Убедившись, что в спальне нет никого, кроме меня, я снова лег, коря себя за глупость. Ваня, что с тобой? Ксюша завела другого кавалера, она сюда не приедет. И госпожа Вознесенская прекрасно воспитана, ей и в голову не придет делать дурацкие сюрпризы. Залезть в шкаф, а потом выскочить из его недр с воплем «А вот и я!» совершенно не в духе Ксении. К тому же Борис предупредил бы меня об ее визите. Мне приснился сон, который я принял за реальность.
Глаза закрылись, тело расслабилось, царство Морфея приблизилось.
– Ванечка, – промурлыкал сладкий голосок, – что тебе спеть?
Я удивился. Хм, надо же, сон продолжается. И я пробормотал:
– Лучше просто сыграть, без арий.
– Знаю, Ванечка, ты любишь классику.
– М-м-м, – промычал я.
И тут мне в уши полились божественные «Времена года» Вивальди. Странный глюк стал мне нравиться. Я погрузился в темноту, и вдруг раздалось:
– А ну встань!
Я подпрыгнул на кровати, сел и посмотрел на будильник. Шесть утра. Через секунду пришло удивление. Минуточку! Часы на тумбочке не могут разговаривать! Кто сейчас проорал мне прямо в ухо? Что происходит? Конечно, это снова сон.
Я опять лег на матрас и зарылся в подушку.
– Вставай, тебе сказали! – рявкнул грубый голос. – Во лентяй, только бы дрыхнуть ему!
Я вскочил.
– Кто здесь?
– Доброе утро, – донеслось из-под кровати.
Я схватил стоящую на тумбочке бутылку с водой, осушил ее залпом, опустился на колени, заглянул под кровать и увидел… Демьянку.

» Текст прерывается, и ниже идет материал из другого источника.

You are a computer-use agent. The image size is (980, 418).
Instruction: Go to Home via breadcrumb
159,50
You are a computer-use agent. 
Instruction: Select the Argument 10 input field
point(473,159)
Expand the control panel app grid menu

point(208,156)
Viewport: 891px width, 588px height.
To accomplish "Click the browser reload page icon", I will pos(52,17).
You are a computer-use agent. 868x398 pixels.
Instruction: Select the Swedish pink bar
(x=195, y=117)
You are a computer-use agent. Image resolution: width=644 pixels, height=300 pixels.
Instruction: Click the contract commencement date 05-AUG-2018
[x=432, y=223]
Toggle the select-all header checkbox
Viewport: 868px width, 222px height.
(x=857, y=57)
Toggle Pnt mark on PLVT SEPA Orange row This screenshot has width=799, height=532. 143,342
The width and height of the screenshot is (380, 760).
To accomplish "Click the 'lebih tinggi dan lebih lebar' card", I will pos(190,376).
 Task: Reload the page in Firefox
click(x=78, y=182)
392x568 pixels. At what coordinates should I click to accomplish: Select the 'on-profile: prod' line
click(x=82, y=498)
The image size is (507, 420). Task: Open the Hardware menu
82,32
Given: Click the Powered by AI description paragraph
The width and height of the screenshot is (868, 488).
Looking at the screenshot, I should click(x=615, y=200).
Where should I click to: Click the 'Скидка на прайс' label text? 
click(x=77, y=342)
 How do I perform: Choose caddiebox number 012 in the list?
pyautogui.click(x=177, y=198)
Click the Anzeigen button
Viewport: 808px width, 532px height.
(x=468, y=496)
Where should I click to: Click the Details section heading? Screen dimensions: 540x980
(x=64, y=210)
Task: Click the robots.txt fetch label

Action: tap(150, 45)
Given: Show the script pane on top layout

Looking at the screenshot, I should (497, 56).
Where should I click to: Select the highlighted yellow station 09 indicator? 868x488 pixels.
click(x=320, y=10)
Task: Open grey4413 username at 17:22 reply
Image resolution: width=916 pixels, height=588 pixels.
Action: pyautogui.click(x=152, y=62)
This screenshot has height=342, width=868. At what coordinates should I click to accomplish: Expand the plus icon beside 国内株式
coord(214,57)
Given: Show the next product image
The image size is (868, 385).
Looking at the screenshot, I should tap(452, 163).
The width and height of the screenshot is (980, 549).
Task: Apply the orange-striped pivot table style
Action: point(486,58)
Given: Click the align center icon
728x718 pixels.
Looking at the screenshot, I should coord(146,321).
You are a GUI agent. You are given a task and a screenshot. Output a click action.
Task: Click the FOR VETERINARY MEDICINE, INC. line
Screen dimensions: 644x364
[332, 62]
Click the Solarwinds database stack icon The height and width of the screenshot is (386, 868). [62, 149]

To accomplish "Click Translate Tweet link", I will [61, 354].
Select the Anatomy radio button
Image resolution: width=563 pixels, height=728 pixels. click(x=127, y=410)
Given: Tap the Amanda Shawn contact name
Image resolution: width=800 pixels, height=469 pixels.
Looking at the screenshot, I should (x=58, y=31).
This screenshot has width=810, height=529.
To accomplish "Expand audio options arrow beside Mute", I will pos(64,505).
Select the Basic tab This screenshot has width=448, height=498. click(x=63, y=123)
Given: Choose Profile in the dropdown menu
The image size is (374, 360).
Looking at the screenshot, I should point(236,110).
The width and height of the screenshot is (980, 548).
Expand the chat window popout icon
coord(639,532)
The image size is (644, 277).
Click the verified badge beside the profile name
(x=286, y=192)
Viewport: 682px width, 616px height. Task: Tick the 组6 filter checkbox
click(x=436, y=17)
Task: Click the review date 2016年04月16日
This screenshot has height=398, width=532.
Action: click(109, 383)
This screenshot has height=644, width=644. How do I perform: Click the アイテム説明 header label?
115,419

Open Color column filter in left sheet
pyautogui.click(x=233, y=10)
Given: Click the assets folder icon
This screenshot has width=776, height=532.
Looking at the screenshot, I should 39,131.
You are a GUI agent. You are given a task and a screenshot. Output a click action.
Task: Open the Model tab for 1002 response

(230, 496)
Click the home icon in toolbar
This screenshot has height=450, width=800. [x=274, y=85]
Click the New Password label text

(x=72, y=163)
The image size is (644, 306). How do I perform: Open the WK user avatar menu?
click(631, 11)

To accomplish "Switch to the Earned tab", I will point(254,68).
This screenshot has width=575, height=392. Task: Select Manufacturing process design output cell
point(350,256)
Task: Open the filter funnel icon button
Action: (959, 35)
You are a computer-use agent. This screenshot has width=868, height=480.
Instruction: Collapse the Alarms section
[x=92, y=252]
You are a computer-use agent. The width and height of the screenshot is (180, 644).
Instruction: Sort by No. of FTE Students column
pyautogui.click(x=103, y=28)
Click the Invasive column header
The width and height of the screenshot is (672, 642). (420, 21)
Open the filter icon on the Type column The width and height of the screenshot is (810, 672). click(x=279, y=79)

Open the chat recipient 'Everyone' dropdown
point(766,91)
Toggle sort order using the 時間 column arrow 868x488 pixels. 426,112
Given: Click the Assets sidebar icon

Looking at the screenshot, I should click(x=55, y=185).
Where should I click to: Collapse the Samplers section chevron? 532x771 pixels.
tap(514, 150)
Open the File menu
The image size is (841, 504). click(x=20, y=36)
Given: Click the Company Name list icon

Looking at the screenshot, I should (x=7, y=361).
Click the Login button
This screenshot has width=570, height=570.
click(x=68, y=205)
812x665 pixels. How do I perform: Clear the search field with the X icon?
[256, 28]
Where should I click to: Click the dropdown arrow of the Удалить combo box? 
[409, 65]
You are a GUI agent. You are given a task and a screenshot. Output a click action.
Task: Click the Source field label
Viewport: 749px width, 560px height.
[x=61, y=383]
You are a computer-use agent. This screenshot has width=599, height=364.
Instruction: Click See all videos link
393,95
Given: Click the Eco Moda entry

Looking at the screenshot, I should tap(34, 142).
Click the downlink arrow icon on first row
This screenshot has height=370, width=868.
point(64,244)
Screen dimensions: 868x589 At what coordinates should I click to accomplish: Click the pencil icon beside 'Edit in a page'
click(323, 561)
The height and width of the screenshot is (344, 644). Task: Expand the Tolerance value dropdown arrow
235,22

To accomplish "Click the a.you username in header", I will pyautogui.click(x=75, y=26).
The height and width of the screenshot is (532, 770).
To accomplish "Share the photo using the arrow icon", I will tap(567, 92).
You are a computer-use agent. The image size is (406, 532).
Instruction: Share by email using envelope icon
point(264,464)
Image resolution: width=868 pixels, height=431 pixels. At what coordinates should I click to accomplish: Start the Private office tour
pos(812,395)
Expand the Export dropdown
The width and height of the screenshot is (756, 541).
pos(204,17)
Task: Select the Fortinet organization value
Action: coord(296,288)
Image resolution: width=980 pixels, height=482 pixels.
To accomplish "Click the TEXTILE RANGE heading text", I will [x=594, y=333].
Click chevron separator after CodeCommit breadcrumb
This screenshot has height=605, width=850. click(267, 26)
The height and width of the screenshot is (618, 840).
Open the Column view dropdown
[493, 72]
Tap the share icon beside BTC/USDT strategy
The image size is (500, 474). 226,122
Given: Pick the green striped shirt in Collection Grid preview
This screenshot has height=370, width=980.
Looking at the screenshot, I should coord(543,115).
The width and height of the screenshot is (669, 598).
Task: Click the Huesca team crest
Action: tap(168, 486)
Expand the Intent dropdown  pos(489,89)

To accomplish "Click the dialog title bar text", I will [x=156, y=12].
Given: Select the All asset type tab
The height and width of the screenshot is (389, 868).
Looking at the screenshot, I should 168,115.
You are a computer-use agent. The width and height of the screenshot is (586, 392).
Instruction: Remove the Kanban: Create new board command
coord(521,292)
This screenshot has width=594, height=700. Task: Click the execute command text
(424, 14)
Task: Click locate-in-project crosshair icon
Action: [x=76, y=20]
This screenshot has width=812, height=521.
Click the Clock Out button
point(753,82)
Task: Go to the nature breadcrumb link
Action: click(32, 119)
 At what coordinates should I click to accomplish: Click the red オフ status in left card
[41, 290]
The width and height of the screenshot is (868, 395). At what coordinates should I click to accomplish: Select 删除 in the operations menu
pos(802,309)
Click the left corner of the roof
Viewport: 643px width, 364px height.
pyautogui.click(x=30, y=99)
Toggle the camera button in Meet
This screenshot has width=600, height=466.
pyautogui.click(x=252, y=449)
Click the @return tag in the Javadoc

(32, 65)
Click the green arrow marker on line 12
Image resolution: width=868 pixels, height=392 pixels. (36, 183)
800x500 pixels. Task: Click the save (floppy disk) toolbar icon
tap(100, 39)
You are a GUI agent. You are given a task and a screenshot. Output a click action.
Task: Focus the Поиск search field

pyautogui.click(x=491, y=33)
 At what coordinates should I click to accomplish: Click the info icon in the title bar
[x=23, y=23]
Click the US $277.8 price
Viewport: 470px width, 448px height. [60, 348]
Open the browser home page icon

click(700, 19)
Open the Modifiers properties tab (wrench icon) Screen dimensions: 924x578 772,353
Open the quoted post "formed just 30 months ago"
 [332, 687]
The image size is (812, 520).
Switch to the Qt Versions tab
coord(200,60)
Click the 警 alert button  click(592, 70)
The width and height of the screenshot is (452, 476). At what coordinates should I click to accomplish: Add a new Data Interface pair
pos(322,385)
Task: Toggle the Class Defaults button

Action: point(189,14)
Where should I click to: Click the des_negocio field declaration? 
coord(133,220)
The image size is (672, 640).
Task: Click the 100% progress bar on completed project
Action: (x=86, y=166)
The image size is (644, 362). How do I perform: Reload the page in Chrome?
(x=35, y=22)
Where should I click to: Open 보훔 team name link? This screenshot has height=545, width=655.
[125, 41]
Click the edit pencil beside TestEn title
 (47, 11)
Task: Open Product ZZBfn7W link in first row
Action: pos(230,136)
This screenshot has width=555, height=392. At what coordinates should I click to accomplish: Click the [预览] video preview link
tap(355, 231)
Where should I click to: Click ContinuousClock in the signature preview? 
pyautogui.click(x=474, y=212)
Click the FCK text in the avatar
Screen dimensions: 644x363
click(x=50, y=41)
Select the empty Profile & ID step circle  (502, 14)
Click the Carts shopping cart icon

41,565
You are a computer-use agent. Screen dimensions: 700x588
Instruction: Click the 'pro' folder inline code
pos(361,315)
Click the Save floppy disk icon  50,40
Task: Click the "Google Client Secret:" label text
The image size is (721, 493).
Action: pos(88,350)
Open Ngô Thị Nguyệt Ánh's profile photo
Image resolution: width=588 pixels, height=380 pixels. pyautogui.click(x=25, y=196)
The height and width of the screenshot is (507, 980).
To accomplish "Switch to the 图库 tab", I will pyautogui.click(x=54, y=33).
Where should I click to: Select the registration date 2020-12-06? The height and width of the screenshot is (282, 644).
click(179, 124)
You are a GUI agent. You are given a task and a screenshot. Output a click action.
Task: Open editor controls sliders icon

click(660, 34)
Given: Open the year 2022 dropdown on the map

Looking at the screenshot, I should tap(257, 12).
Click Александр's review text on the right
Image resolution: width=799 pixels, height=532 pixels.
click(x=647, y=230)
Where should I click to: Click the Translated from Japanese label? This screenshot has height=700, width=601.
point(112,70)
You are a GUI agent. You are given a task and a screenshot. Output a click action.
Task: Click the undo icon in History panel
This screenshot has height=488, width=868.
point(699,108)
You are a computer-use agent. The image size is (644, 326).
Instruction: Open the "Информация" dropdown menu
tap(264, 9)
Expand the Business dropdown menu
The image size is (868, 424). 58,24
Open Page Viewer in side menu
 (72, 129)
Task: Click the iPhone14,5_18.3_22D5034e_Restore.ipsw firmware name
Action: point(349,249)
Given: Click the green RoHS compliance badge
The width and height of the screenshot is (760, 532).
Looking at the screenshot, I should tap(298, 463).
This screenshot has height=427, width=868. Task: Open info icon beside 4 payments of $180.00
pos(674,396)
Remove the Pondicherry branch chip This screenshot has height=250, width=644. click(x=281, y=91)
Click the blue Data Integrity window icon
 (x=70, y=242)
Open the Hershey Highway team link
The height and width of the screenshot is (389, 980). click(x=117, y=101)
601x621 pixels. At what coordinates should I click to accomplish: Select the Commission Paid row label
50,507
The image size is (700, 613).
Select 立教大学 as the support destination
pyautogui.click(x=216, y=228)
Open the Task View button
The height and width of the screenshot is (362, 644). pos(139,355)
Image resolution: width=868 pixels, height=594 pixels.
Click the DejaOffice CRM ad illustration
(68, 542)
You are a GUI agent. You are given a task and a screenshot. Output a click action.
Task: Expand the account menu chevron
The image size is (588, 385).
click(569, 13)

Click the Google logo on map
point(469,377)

Собака любит дремать в моей спальне, но она знает, что я не разрешаю ей лечь рядом с собой, поэтому чаще всего устраивается в большом кресле.
– Это ты со мной сейчас по-хамски беседовала? – осведомился я и тут же осознал, какую глупость сморозил.
– Пора приниматься за дело, – сказала Демьянка.